| Texto selecionado |

Não será difícil termos desejos realizados em 2021, pois o que mais queremos é sermos vacinados e podermos viajar, estar perto dos familiares sem restrições e aglomerar nas comemorações com os amigos.

Com o controle do vírus, a vida se aproximará de como era antes. No entanto, teremos de enfrentar os legados de 2020. Aos sobreviventes ficarão as dívidas.

O mais recente Monitor Fiscal do FMI, de outubro, estima que o endividamento bruto vá subir de 105,3% do PIB, em 2019, para 125,5% do PIB, em 2020, nos países avançados. Já nos emergentes, o aumento deverá ser de 52,6% para 62,2% do PIB. Depois da mais recente revisão da série do indicador econômico pelo IBGE, o endividamento bruto brasileiro deve ficar próximo a 90% do PIB.

Historicamente, dívidas nesses patamares foram catalisadoras de grandes crises financeiras em países em desenvolvimento. No entanto, personalidades influentes do debate público argumentam que desta vez será diferente, com o endividamento público sendo colocado como algo muito parecido a um “almoço grátis”.

O nível historicamente baixo das taxas de juros reais permitirá que as próprias expansões fiscais melhorem a sustentabilidade fiscal, elevando o PIB mais do que aumentando o pagamento de dívidas e juros.

| Dados brutos |
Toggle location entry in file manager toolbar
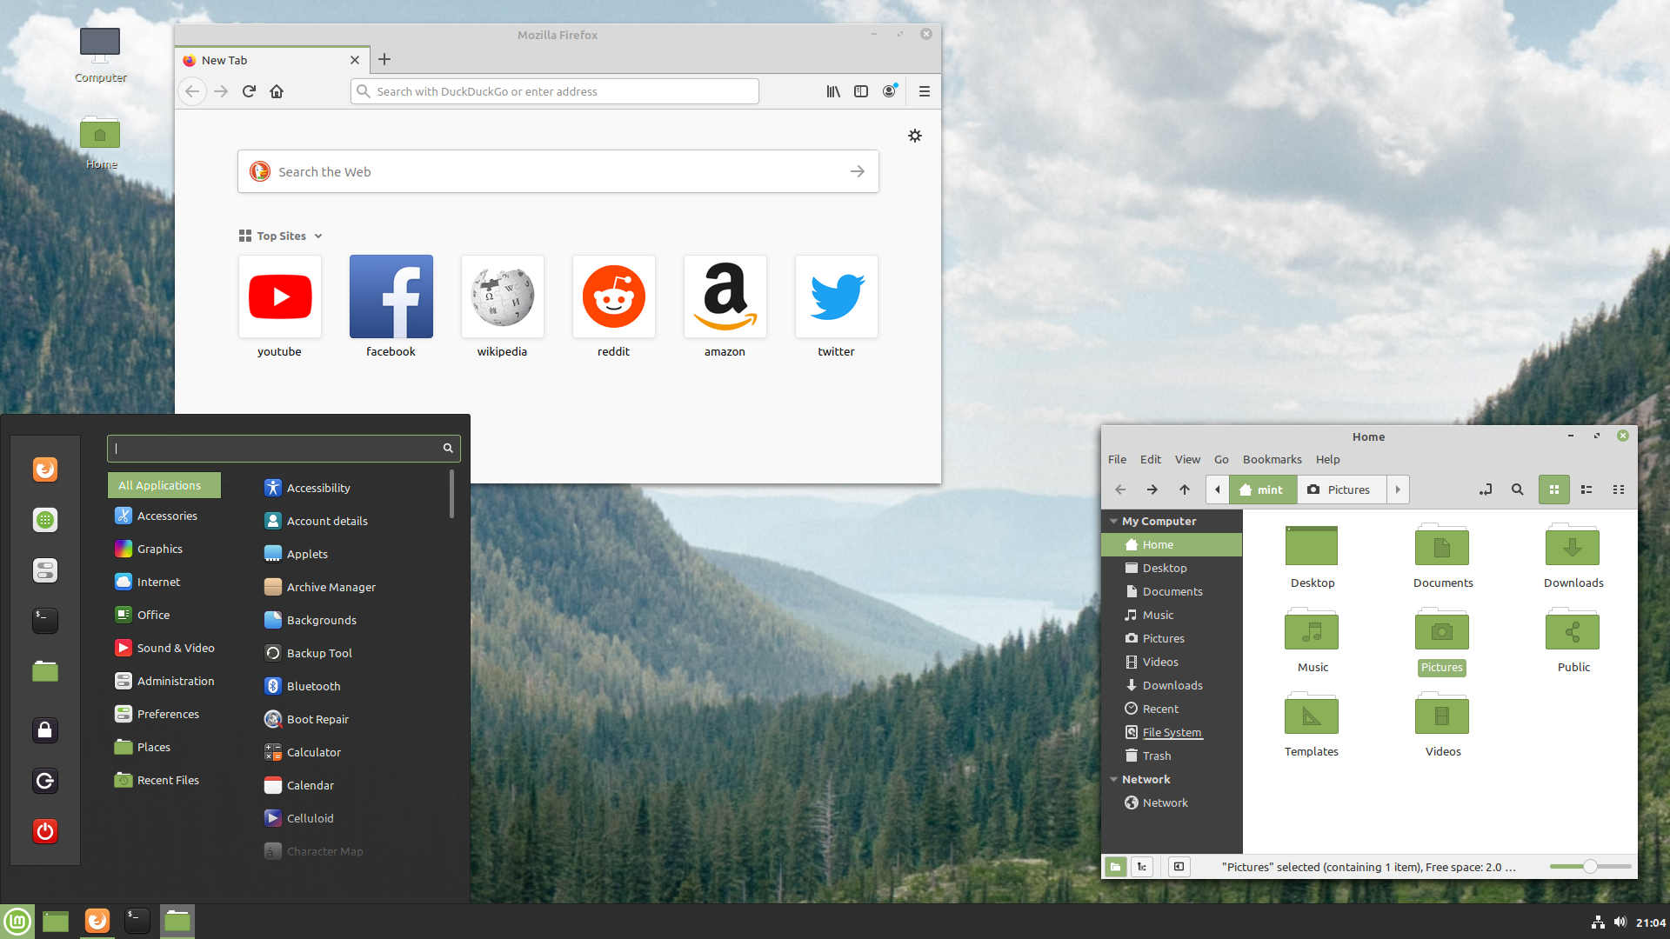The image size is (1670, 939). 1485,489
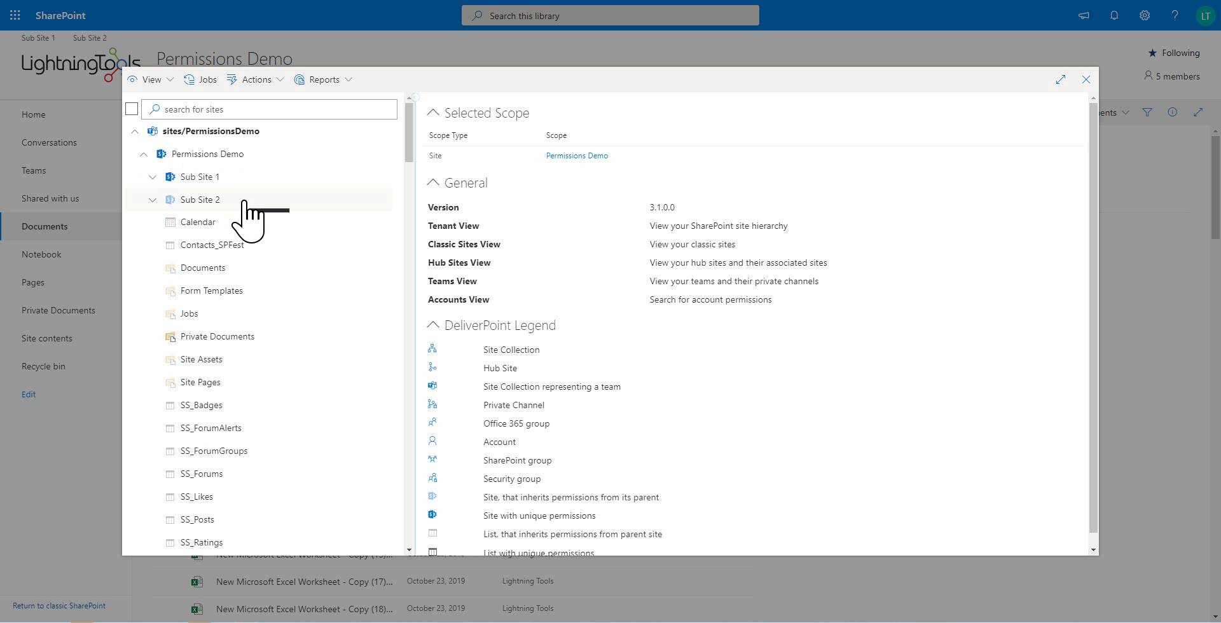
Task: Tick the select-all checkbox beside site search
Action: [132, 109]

| Tarefas propostas |
(1) De acordo com o texto sobre a dívida pública, qual é a estimativa do FMI para o endividamento bruto dos países emergentes em 2020?
(2) Resuma em duas frases o texto sobre a dívida pública.
(3) Dê prosseguimento ao texto sobre a dívida pública a partir do ponto em que ele termina.

| Respostas |
(1) 62,2% do PIB.

(2) Espera-se que, em 2021, a vida se aproxime de como era antes, mas os legados de 2020 permanecerão: o FMI estima que o endividamento bruto suba para 125,5% do PIB nos países avançados e para 62,2% nos emergentes, ficando o do Brasil próximo a 90%. Embora dívidas nesses patamares tenham historicamente catalisado grandes crises em países em desenvolvimento, há quem argumente que, com juros reais historicamente baixos, as expansões fiscais elevarão o PIB e melhorarão a sustentabilidade fiscal.

(3)
A pergunta que se coloca é esta: qual é a garantia de que as taxas de juros reais continuarão baixas nos próximos anos? Pesquisa recente do Financial Times com os mais importantes gestores internacionais aponta justamente o aumento das taxas de juros globais como o maior risco de 2021.

Os ativos financeiros apresentam excelente performance, principalmente os que oferecem maiores retornos, como os dos países emergentes, em virtude do amplo consenso de que a inflação global continuará baixa por muitos anos e os bancos centrais manterão a liquidez abundante.

O que pode dar errado? A recuperação global pode ser mais inflacionária do que se espera. Diferentemente das demais crises, a atual não resultou de excessos de alavancagem nem de grandes desequilíbrios macroeconômicos que demoram para ser digeridos —como ocorreu na grande crise financeira de 2008.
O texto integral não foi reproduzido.